WORK TASK
Filter the entries below down to the lines that hold "arrow".

━━━ DATASET EXCERPTS ━━━

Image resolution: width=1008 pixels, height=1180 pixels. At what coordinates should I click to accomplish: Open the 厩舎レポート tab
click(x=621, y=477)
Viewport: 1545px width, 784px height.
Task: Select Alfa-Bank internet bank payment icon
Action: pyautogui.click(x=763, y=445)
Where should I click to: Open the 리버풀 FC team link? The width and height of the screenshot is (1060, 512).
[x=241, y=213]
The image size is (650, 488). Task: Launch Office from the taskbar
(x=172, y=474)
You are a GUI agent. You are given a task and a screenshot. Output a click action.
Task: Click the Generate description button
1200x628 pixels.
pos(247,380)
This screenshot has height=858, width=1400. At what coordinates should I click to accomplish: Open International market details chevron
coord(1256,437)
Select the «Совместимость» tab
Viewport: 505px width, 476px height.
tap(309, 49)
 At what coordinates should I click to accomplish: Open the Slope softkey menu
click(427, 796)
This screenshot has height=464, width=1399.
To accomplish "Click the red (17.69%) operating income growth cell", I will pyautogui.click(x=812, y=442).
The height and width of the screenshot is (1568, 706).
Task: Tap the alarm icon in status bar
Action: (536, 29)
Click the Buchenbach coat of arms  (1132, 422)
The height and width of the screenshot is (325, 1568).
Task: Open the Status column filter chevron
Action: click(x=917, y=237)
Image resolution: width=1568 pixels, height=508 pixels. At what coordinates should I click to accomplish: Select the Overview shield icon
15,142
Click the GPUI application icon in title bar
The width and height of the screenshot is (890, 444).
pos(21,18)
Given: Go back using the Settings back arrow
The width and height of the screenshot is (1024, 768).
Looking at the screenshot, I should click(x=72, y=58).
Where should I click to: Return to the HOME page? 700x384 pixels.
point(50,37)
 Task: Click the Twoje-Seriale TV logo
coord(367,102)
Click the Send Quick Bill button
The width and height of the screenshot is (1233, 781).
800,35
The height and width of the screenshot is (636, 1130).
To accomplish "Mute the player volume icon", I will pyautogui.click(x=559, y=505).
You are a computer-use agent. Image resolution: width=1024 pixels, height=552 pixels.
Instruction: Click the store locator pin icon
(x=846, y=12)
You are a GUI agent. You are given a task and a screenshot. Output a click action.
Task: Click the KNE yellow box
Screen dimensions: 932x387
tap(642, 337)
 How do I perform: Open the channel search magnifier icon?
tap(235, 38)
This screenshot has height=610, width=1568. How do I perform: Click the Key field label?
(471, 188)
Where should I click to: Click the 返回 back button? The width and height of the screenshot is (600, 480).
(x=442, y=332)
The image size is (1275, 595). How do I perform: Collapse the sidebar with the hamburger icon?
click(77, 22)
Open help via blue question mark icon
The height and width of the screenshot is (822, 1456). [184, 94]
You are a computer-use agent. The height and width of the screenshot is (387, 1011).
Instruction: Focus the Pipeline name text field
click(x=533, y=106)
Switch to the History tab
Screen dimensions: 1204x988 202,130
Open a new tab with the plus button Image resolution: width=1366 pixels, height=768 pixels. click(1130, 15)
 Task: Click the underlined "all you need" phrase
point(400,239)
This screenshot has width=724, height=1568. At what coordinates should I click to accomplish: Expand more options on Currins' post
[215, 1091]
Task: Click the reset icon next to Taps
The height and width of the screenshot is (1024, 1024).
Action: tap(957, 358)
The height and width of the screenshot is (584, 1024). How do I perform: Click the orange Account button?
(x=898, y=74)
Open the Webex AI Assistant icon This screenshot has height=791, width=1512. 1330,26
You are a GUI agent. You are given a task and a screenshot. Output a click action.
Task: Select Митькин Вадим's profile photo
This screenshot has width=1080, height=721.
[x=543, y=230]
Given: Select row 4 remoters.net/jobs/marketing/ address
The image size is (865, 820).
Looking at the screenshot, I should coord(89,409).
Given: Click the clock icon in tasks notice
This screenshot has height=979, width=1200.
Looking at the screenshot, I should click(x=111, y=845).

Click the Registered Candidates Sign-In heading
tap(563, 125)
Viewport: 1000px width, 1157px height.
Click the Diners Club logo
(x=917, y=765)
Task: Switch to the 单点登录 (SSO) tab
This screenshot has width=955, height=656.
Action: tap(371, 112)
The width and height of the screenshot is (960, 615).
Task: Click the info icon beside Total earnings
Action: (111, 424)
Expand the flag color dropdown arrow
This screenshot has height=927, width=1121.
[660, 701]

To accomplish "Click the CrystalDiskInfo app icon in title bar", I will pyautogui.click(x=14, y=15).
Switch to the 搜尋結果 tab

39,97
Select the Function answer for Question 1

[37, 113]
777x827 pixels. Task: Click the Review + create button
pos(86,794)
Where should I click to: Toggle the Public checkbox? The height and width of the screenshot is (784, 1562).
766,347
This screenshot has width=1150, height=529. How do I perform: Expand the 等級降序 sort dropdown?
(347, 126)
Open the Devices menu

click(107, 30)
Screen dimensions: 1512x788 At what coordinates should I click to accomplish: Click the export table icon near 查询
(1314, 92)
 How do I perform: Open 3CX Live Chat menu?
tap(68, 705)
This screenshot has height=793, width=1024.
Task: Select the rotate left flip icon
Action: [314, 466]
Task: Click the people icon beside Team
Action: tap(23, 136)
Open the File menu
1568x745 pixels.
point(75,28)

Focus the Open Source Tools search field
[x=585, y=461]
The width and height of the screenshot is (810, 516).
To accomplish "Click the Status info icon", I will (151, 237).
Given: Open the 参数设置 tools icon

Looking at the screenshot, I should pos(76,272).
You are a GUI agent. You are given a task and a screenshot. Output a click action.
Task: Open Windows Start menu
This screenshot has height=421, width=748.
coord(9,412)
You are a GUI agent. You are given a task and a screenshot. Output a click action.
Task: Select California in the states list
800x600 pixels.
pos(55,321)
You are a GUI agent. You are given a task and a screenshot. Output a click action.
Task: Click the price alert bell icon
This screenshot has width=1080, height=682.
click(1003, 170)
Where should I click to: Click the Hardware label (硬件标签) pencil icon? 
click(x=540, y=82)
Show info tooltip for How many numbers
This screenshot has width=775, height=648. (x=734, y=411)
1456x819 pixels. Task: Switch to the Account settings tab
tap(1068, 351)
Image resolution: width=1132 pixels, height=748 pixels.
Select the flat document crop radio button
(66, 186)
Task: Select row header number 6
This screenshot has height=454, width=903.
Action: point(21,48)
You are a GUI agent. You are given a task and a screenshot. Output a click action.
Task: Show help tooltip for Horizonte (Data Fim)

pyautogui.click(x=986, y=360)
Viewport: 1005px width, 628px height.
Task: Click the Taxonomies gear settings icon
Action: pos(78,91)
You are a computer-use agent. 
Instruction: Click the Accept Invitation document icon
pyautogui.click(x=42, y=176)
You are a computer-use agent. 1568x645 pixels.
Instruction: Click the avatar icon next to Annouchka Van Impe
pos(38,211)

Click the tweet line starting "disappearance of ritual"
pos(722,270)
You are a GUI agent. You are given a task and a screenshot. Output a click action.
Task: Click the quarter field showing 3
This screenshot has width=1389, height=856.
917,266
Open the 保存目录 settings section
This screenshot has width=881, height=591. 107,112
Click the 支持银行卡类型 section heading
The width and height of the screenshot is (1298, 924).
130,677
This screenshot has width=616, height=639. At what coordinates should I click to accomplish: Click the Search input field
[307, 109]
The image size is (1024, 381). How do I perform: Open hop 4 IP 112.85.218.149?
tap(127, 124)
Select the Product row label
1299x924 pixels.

━━━

EXERCISE RESULT
Given: Go back using the Settings back arrow
Expand the flag color dropdown arrow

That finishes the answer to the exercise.